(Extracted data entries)

____________________

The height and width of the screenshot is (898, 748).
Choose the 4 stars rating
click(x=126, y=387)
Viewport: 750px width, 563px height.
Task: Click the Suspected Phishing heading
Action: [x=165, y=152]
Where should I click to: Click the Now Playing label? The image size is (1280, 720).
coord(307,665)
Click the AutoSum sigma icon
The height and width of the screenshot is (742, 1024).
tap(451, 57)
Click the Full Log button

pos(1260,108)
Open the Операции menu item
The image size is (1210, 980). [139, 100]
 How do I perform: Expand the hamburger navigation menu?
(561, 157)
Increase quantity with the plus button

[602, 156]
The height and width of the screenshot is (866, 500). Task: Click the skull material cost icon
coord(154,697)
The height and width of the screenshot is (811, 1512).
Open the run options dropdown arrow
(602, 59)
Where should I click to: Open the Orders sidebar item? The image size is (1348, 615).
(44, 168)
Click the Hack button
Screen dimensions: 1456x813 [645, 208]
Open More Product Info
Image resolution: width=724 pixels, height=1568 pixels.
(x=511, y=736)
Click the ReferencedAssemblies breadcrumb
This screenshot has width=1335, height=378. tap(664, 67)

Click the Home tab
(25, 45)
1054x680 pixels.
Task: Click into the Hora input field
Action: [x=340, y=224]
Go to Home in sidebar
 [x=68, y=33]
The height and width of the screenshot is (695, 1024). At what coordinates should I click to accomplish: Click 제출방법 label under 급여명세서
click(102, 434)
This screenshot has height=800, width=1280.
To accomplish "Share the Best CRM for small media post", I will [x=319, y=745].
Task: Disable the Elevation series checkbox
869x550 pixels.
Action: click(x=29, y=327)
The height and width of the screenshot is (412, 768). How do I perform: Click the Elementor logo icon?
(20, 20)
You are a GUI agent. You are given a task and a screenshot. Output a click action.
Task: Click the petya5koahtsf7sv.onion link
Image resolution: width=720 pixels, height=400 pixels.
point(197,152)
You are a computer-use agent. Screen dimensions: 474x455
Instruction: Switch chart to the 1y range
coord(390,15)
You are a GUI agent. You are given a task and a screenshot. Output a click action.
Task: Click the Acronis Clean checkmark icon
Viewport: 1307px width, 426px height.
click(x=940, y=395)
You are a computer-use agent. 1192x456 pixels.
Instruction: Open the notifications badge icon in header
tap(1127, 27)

____________________

■ Exercise directions
Print the records once more, exactly as they were given.

■ Answer for the task
The height and width of the screenshot is (898, 748).
Choose the 4 stars rating
click(x=126, y=387)
Viewport: 750px width, 563px height.
Task: Click the Suspected Phishing heading
Action: [x=165, y=152]
Where should I click to: Click the Now Playing label? The image size is (1280, 720).
coord(307,665)
Click the AutoSum sigma icon
The height and width of the screenshot is (742, 1024).
tap(451, 57)
Click the Full Log button

pos(1260,108)
Open the Операции menu item
The image size is (1210, 980). [139, 100]
 How do I perform: Expand the hamburger navigation menu?
(561, 157)
Increase quantity with the plus button

[602, 156]
The height and width of the screenshot is (866, 500). Task: Click the skull material cost icon
coord(154,697)
The height and width of the screenshot is (811, 1512).
Open the run options dropdown arrow
(602, 59)
Where should I click to: Open the Orders sidebar item? The image size is (1348, 615).
(44, 168)
Click the Hack button
Screen dimensions: 1456x813 [645, 208]
Open More Product Info
Image resolution: width=724 pixels, height=1568 pixels.
(x=511, y=736)
Click the ReferencedAssemblies breadcrumb
This screenshot has width=1335, height=378. tap(664, 67)

Click the Home tab
(25, 45)
1054x680 pixels.
Task: Click into the Hora input field
Action: [x=340, y=224]
Go to Home in sidebar
 [x=68, y=33]
The height and width of the screenshot is (695, 1024). At what coordinates should I click to accomplish: Click 제출방법 label under 급여명세서
click(102, 434)
This screenshot has height=800, width=1280.
To accomplish "Share the Best CRM for small media post", I will [x=319, y=745].
Task: Disable the Elevation series checkbox
869x550 pixels.
Action: click(x=29, y=327)
The height and width of the screenshot is (412, 768). How do I perform: Click the Elementor logo icon?
(20, 20)
You are a GUI agent. You are given a task and a screenshot. Output a click action.
Task: Click the petya5koahtsf7sv.onion link
Image resolution: width=720 pixels, height=400 pixels.
point(197,152)
You are a computer-use agent. Screen dimensions: 474x455
Instruction: Switch chart to the 1y range
coord(390,15)
You are a GUI agent. You are given a task and a screenshot. Output a click action.
Task: Click the Acronis Clean checkmark icon
Viewport: 1307px width, 426px height.
click(x=940, y=395)
You are a computer-use agent. 1192x456 pixels.
Instruction: Open the notifications badge icon in header
tap(1127, 27)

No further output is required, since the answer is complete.